## To be done:
Reproduce the stretch of the material from its first line through the line containing "The height and", both ends included, character for character.

(Raw records)
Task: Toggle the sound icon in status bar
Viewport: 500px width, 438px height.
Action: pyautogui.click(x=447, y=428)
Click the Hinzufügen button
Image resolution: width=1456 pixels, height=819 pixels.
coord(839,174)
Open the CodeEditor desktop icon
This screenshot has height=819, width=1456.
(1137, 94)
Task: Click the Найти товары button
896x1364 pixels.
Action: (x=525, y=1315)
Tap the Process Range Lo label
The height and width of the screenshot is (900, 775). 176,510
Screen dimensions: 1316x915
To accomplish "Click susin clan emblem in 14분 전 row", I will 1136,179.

## Result of the task:
Task: Toggle the sound icon in status bar
Viewport: 500px width, 438px height.
Action: pyautogui.click(x=447, y=428)
Click the Hinzufügen button
Image resolution: width=1456 pixels, height=819 pixels.
coord(839,174)
Open the CodeEditor desktop icon
This screenshot has height=819, width=1456.
(1137, 94)
Task: Click the Найти товары button
896x1364 pixels.
Action: (x=525, y=1315)
Tap the Process Range Lo label
The height and width of the screenshot is (900, 775). 176,510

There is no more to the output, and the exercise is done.